Nutanix And HPE Partners Ready To Take On Dell VMware In HCI
‘When a customer’s time is up for a refresh and new systems, Nutanix getting a lot of attention. The rapid pace of innovation really puts them in a class of own,’ says William Fulmer, chief operating officer at Helient Systems.
Nutanix CEO Dheeraj Pandey and Hewlett Packard Enterprise’s Phil Davis embraced on stage at the Nutanix .NEXT conference this week as their highly popular new hyper-converged partnership is about to take off.
“The partnership is really about not being locked-in to a single stack – whether it’s public cloud or our competition – but it’s really about offering customers and partners choice,” said Davis, president of Hybrid IT and Chief Sales Officer for HPE, on stage in front of more than 6,000 Nutanix customers and partners. “For customers that are thrilled and excited and want to move forward with Nutanix, you can now consume that and buy that based on the industry’s most reliable, most manageable, most secure server – the HPE ProLiant and Apollo server lines.”
Nutanix and HPE are ranked No. 2 and No. 3 in terms of hyper-converged infrastructure market share, trailing Dell EMC and VMware, who are both part of Dell Technologies.
Last month, Nutanix and HPE announced a blockbuster HCI partnership that integrates Nutanix’s flagship Enterprise Cloud OS software on HPE’s GreenLake’s consumption-based pay-per-use offering. Additionally, the two vendors have created a new joint HCI appliance series, DX Appliances, built with HPE servers and factory-installed Nutanix software. All of the offerings will become available in the third quarter of 2019.
Jack Margossian, president and CEO of Comport Consulting, a longtime HPE Platinum partner who recently partnered with Nutanix, said the new partnership “has legs” and provides his company with a new solutions toolbelt to take on VMware.
“Nutanix is about even with VMware in market share. That’s one of the reasons why we were interested [in Nutanix]. We were looking for a way to deal with that,” said Margossian in an interview with CRN at .NEXT. “We’ve never really made money on VMware licenses, especially in the large customers. It’s been a channel problem, especially if you don’t do a lot with them. If we bought anything from VMware, it always came from HPE. This now gives us the ability to build something without having to have all that baggage and possibly gives us the opportunity to sell licenses ourselves to do that. … There’s opportunity here to take an advantage.”
Margossian spent months investing on getting his company trained and skilled on Nutanix. Ramsey, N.J.-based Comport, who made CRN’s Tech Elite 250, started selling the Nutanix portfolio just a few months ago.
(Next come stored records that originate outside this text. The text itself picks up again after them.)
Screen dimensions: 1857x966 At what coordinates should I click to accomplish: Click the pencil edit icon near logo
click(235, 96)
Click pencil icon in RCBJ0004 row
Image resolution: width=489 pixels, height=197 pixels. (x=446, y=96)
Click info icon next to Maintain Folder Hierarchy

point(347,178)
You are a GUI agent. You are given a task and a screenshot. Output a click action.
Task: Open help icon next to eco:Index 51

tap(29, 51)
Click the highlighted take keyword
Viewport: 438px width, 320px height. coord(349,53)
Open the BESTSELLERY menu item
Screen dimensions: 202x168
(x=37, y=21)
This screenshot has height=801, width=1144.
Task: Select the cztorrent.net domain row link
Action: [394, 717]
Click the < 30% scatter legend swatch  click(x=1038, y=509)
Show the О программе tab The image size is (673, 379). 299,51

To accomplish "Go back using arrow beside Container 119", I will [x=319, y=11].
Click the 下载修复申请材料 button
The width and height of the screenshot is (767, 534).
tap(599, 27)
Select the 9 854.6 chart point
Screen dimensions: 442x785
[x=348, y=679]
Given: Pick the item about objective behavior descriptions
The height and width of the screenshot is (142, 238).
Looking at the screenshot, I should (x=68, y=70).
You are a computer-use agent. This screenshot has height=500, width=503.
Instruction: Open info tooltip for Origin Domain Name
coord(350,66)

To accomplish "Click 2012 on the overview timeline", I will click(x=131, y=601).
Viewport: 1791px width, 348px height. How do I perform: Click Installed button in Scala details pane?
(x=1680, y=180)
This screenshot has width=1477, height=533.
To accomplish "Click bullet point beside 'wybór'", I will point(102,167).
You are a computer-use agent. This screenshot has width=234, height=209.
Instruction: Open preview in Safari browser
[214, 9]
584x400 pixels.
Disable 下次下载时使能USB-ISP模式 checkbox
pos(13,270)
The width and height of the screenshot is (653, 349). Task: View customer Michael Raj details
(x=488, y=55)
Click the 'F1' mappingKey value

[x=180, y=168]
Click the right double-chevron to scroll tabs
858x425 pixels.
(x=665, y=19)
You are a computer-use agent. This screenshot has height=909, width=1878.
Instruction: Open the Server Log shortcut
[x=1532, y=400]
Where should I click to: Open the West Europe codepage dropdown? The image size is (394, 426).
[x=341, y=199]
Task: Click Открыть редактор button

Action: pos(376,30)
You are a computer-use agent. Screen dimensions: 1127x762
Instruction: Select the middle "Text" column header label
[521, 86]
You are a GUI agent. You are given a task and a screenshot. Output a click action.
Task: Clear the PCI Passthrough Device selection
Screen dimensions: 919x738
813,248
“We started with Nutanix because we thought we were losing business in the hyper-converged space and we needed to find a way to solve that. … We needed something more,” he said. “This is a merger of two industry leaders in what they do. HPE is a great server platform and combining that with Nutanix software-defined to get the application on top of the HPE platforms – that puts us with two great products that we can go to market with and offer the customer a new option.”
Nutanix ranked No. 1 in Gartner’s Critical Capabilities for Hyper-Converged Infrastructure report, with a slim lead over Dell EMC. Partners said the HCI innovation engine at Nutanix is the company’s biggest advantage against Dell Technologies.
“We’re all in with Nutanix,” said William Fulmer, chief operating officer at Helient Systems, a Philadelphia-based Nutanix, Dell and HPE partner. “It is the HCI solution that we’ve most closely aligned ourselves with. There’s really not much else in the HCI space that we are comfortable in for a lot of the deployments that require tier-one workloads in mission critical and business-critical applications.”
Fulmer said San Jose, Calif.-based Nutanix evolved over the years from solely a storage disrupter, to a hypervisor player, a hyper-converged pioneer, and then jumping into the end user computing (EUC) space with differentiated technology.
“When a customer’s time is up for a refresh and new systems, Nutanix getting a lot of attention. The rapid pace of innovation really puts them in a class of own,” said Fulmer. “They’re constantly introducing features all through software -- performance enhancements, storage efficiency, reductions in latencies. Customers that bought Nutanix five years ago, they’ve got the same gear running today and it’s running better and more efficiency than when they first put it in. New customers see what their peers are doing and the rest of the industry, and a lot of the tides are turning. … HPE throwing their hat in their ring says a lot about HPE’s investment in Nutanix.”
Nutanix’s innovation engine was on full display at Nutanix .NEXT this week in Anaheim, Calif. The company entered the secondary storage market with the launch of Nutanix Mine while also releasing a slew of new features and enhancements to Xi Frame, Xi Leap and Xi Beam.
Nutanix has a market cap of approximately $6.6 billion with shares currently trading at $36.50 shares as of Thursday afternoon.
HPE and Nutanix say they are investing in enhanced resources to enable partners to ramp up the new solutions quickly and held several sessions at .NEXT around training, enablement and engagement.
“It really comes down to going out and winning jointly in the marketplace,” said HPE’s Davis.